### JOB
Write out the lines of the listing between the lines holding "Choose the Annotate pencil tool" and "coord(639,653)", inclusive, reproducing them exactly.

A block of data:
----------------
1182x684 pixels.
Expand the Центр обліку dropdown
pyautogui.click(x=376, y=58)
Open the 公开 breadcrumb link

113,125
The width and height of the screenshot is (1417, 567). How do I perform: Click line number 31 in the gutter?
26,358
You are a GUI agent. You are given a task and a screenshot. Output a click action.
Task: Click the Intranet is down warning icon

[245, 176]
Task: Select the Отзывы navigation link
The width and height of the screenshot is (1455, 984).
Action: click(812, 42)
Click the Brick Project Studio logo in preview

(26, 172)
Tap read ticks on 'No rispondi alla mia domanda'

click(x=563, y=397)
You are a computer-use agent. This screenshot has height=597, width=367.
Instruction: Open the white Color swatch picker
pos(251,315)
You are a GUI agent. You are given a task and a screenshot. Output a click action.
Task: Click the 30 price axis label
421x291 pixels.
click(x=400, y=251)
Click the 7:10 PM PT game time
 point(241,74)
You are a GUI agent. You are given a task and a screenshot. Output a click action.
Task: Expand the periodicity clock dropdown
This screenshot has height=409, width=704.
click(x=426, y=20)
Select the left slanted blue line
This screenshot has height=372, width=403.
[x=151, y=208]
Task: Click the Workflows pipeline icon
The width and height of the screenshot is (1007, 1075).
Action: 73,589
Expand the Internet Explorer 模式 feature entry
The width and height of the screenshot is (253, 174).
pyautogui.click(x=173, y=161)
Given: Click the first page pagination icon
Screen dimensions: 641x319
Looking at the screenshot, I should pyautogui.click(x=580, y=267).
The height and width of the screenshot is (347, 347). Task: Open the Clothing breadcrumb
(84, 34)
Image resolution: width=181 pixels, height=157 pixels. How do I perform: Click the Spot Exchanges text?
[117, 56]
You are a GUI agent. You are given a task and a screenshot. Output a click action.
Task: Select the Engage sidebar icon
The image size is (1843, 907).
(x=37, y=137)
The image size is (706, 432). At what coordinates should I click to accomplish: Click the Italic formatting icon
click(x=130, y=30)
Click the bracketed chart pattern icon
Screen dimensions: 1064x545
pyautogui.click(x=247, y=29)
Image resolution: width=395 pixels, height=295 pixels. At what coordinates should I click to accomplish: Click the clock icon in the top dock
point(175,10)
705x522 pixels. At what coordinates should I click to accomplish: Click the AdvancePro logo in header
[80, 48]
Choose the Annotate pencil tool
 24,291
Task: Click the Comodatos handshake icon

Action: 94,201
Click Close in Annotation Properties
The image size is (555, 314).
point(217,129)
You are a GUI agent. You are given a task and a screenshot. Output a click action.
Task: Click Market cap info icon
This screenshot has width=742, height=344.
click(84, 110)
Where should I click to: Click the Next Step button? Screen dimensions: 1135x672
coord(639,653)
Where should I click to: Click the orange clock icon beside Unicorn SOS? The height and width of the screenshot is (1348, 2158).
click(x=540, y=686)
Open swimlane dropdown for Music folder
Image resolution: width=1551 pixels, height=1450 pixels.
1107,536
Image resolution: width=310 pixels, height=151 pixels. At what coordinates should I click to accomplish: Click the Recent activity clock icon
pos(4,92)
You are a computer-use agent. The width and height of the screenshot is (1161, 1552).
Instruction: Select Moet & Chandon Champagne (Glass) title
----------------
### ANSWER TO THE TASK
Choose the Annotate pencil tool
 24,291
Task: Click the Comodatos handshake icon

Action: 94,201
Click Close in Annotation Properties
The image size is (555, 314).
point(217,129)
You are a GUI agent. You are given a task and a screenshot. Output a click action.
Task: Click Market cap info icon
This screenshot has width=742, height=344.
click(84, 110)
Where should I click to: Click the Next Step button? Screen dimensions: 1135x672
coord(639,653)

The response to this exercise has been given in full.